The Centers for Disease Control and Prevention awarded Davidson, and five other municipalities in September 2011, a $350,000 grant over three years to study planning and design decisions’ effects on community health. The grant allowed the town to hire Katherine Herbert to lead the Davidson Design for Life committee.
Davidson Design for Life will perform three health impact assessments and hold two training sessions each year for three years.
Herbert and Planning Manager Lauren Blackburn outlined the first three studies for the town board at their Tuesday, March 13, meeting.
The first assessment will study what impact North Carolina Senate Bill 731 could have on future planning. The bill, currently in the House Commerce Committee for discussion, would limit how much say towns have in neighborhoods’ designs.
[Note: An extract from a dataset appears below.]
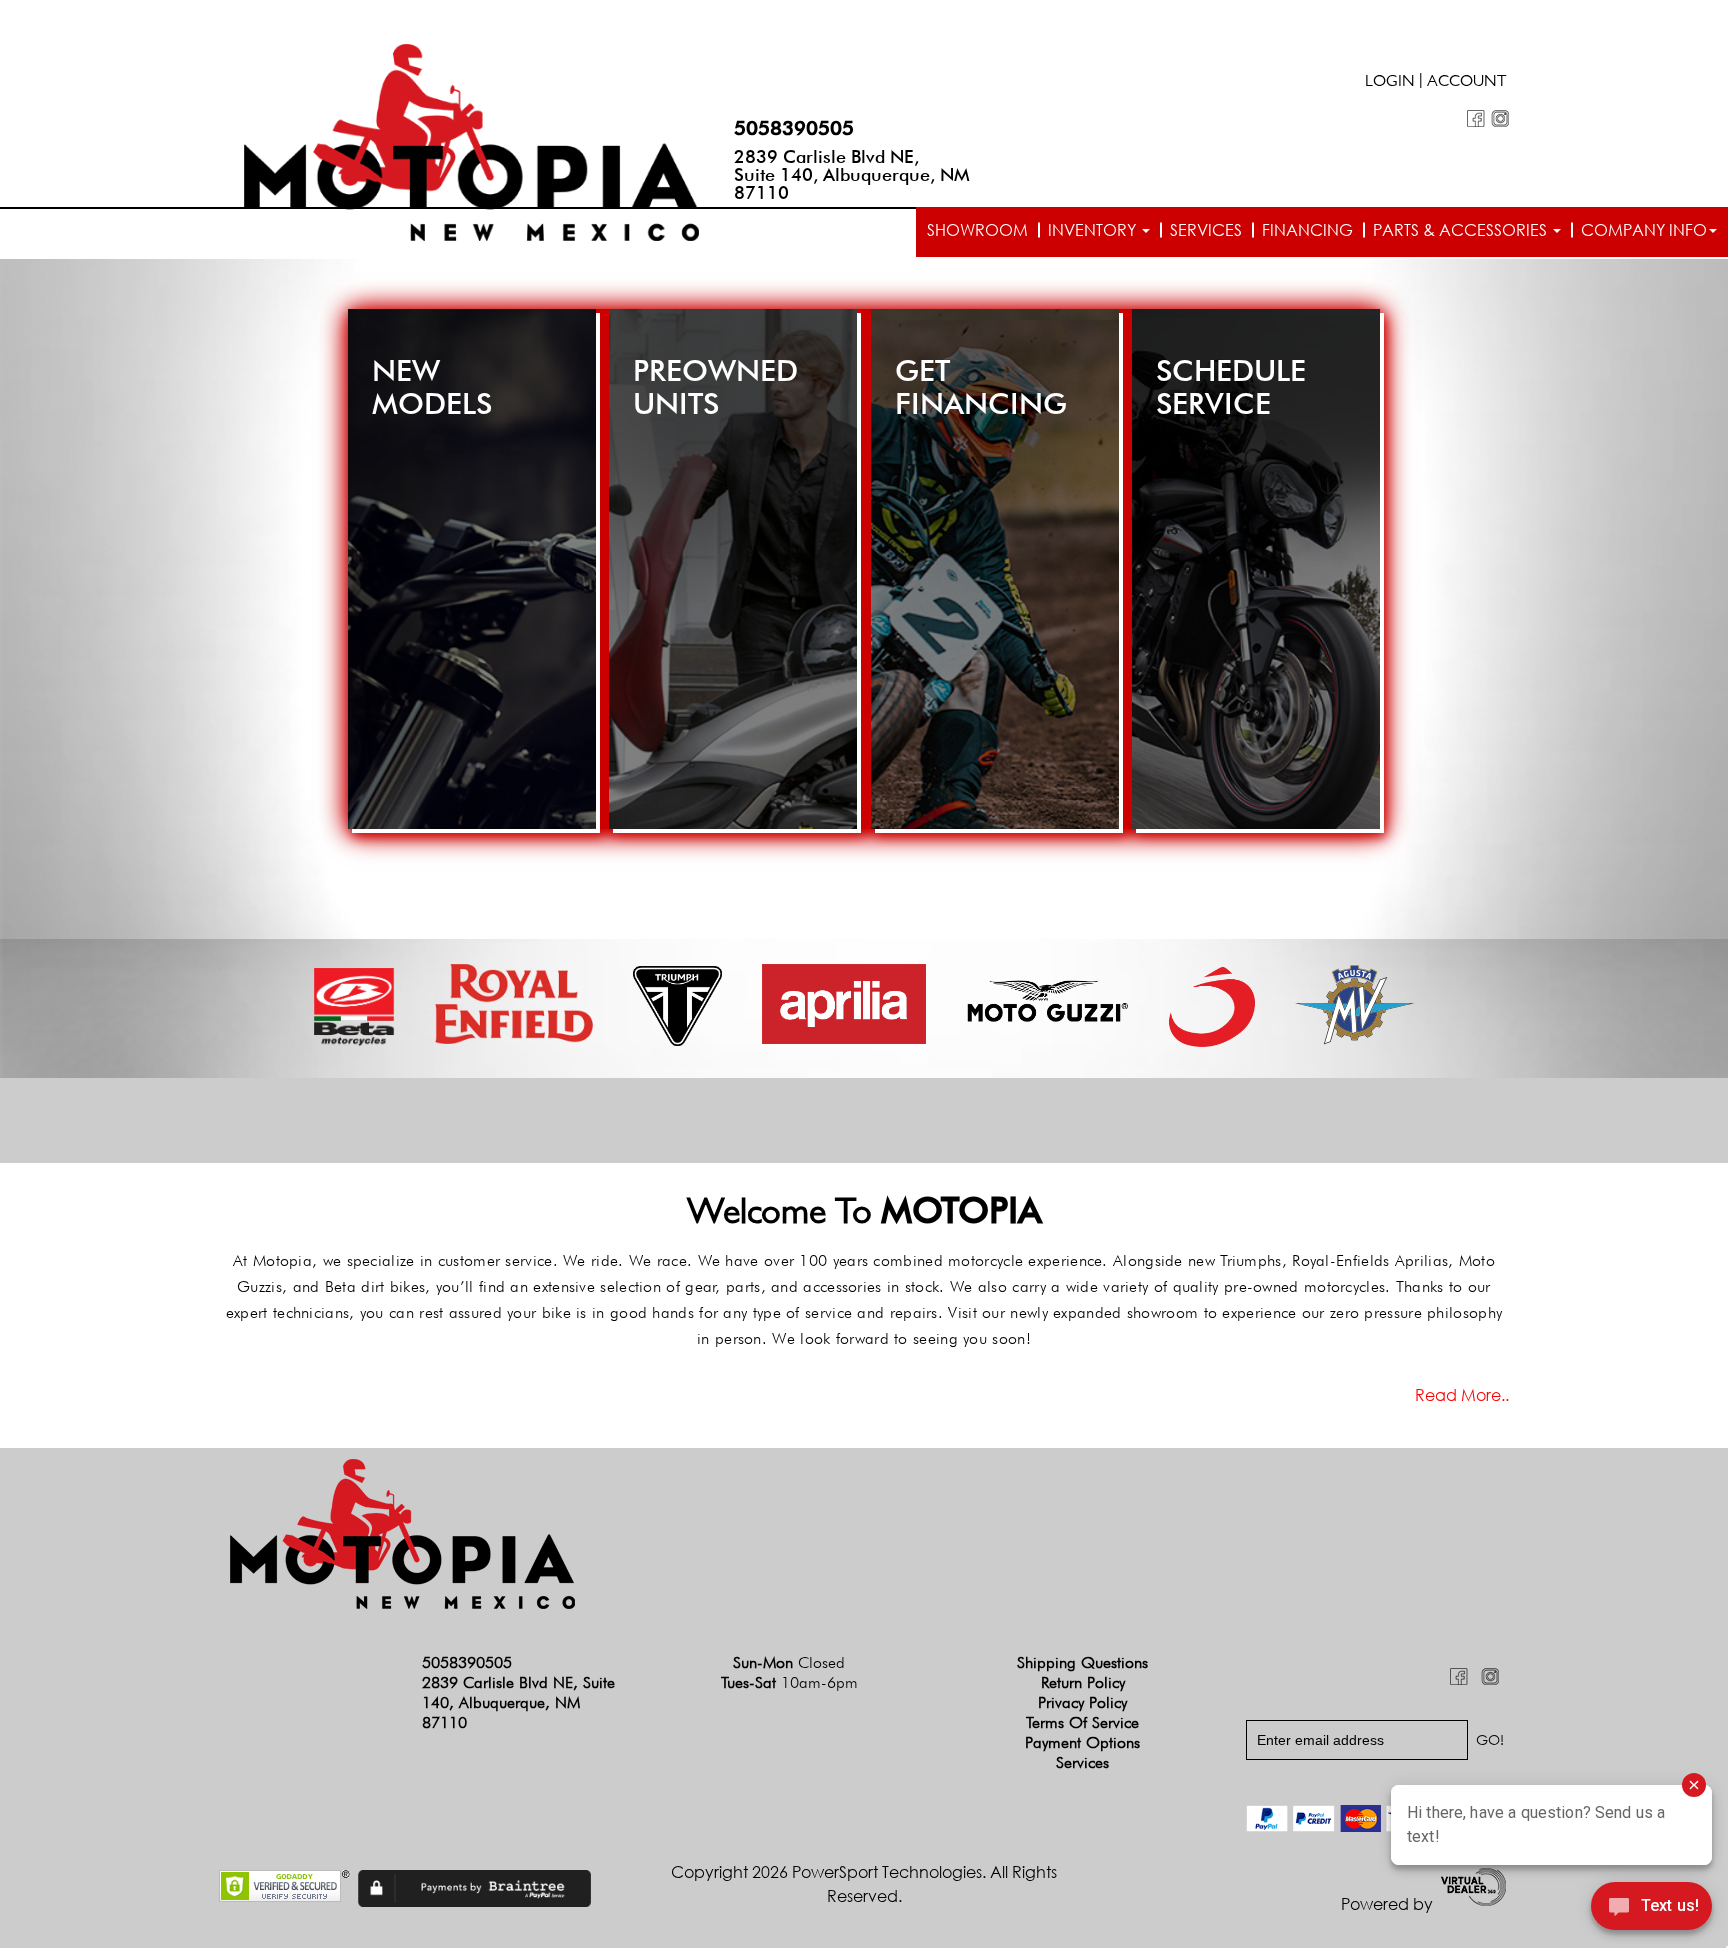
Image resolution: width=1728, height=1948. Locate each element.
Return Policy (1083, 1682)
“This bill really strikes at the heart of our planning ordinance,” Commissioner Connie Wessner said.
The town passed a resolution opposing the bill when it was first announced, but Wessner said this study will provide data to support Davidson’s planning regulations.
Blackburn said the committee and Herbert are racing against the clock to study the bill’s potential impact on physical activity, social cohesion, mental health and safety.
The second assessment will look at how street design elements like the location of grass buffers can affect car wrecks, physical activity, air and water quality and respiratory disease, Blackburn said.
Herbert will also be studying how alternative transportation like the proposed Red Line Regional Rail affects community activity and health.
“Davidson has a distinct role to play in mentoring other small towns in rural environments,” Blackburn said.
In other board news
The board also designated the
Davidson School as a Historic Landmark, approved clarifying amendments to the town ordinance and heard reports from six nonprofit organizations it helped fund this fiscal year.